According to GlobalFirepower.com, Jordan has the 67th most powerful military in the world, which is far from superpower status, but capable of taking on Islamic State's stretched and in many cases undisciplined force, according to defense experts. Jordan's military has 110,700 active duty personnel, 65,000 reserve members, 1,321 tanks and 4,600 armored fighting vehicles. Its air fleet has 246 aircraft, including 74 fighter planes and 24 attack helicopters. The nation of 6 million has a defense budget of $1.5 billion.

The country can also count on support from other nations, including the U.S., many oil-rich gulf states, and possibly Japan, which had two of its citizens beheaded by ISIS days before the video surfaced.

King Abdullah II ascended to the throne in February 1999 following the death of his father, King Hussein.

Abdullah was schooled mainly in the West and has extensive military experience. He attended the Islamic Educational College in Amman before his education at St. Edmund's School in Hindhead, England, and later in the U.S. at Eaglebrook and Deerfield Academy in Massachusetts. In 1980, he joined the Royal Military Academy Sandhurst and was commissioned into the British Army as a Second Lieutenant. Two years later, he completed a one-year course in Middle Eastern affairs at Pembroke College in Oxford and attended Georgetown University's Edmund A. Walsh School of Foreign Service in 1987.

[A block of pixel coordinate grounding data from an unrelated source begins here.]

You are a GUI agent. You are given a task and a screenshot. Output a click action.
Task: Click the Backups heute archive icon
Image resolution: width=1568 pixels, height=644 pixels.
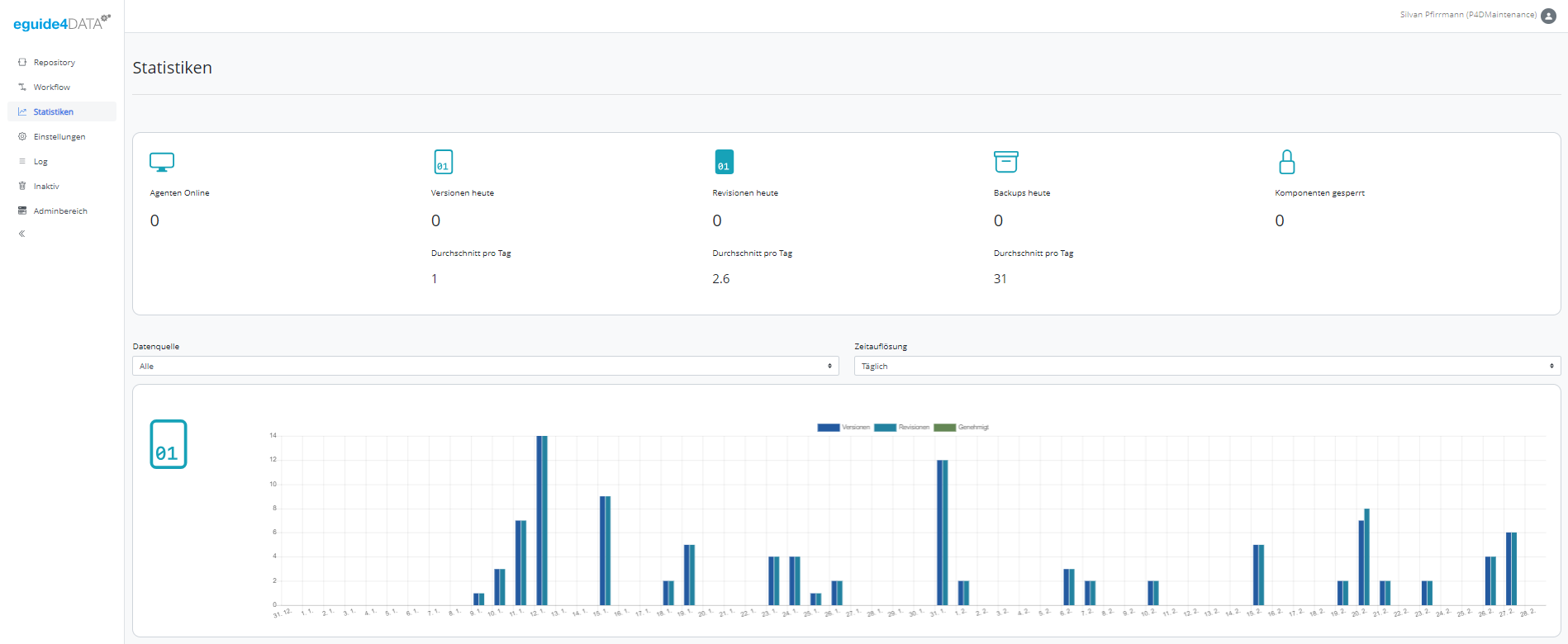1005,162
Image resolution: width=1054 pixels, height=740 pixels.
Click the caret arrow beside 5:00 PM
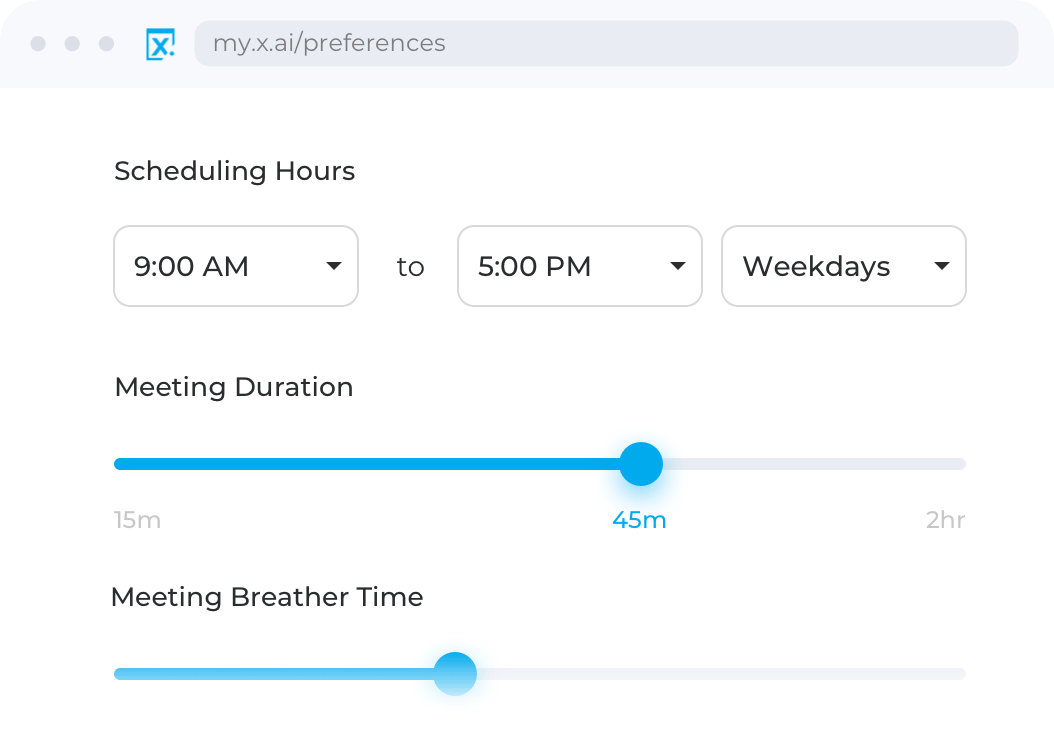click(678, 266)
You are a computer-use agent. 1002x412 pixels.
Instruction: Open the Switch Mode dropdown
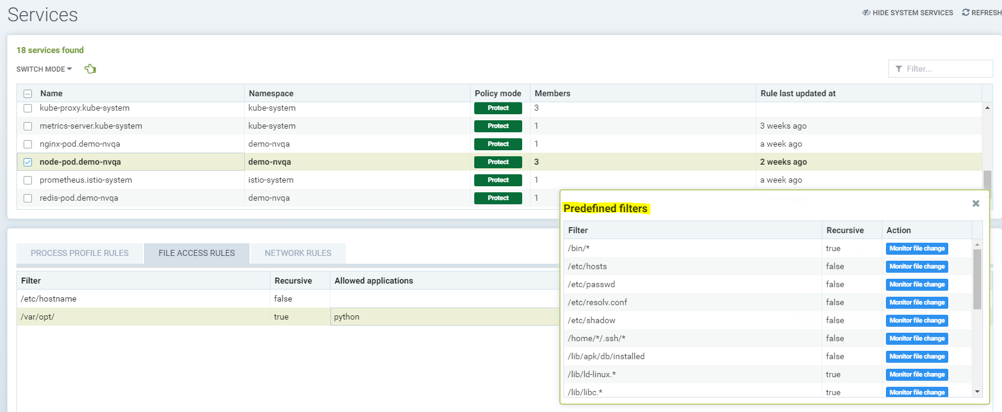coord(44,69)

Abdullah became command of Jordan's special forces in 1993 and served as Major General in 1998. 

"In many ways, I think he'd really rather be jumping out of airplanes than meeting in Davos with the rich and powerful," said David Schenker, former adviser to Defense Secretary Donald Rumseld and director of the Arab politics program at The Washington Institute.

"The military milieu is one in which the King is most comfortable," Schenker told FoxNews.com.

"Regionally speaking, they are people of high quality," he said of Jordan's military force. 

Release of the video showing the Jordanian pilot's execution followed days of intense protests by Jordanians outside Abdullah’s palace over the government's refusal to agree on an ISIS prisoner swap without proof the pilot was alive. Many Jordanians as well as the pilot’s family faulted Amman – not ISIS – for allowing their country to be drawn into a "war" they claim is one between the Islamic State and the U.S. and its allies. Demonstrators outside the gates of the royal palace have cried out, "Abdullah, why are we fighting?" while other Jordanian protesters have taken to social media, creating an Arabic hashtag on Twitter that reads #NotOurWar.

Schenker said he believes such protests will cease -- at least temporarily -- now that the Jordanians have seen the brutality by which ISIS executed one of their own. 

"There are obvious risks with upping the ante," he said. "There's a very real prospect that more Jordanians will come into harm’s way and more additional troops will be taken captive or killed."

"It remains to be seen whether this desire for revenge will be sustained," Schenker said.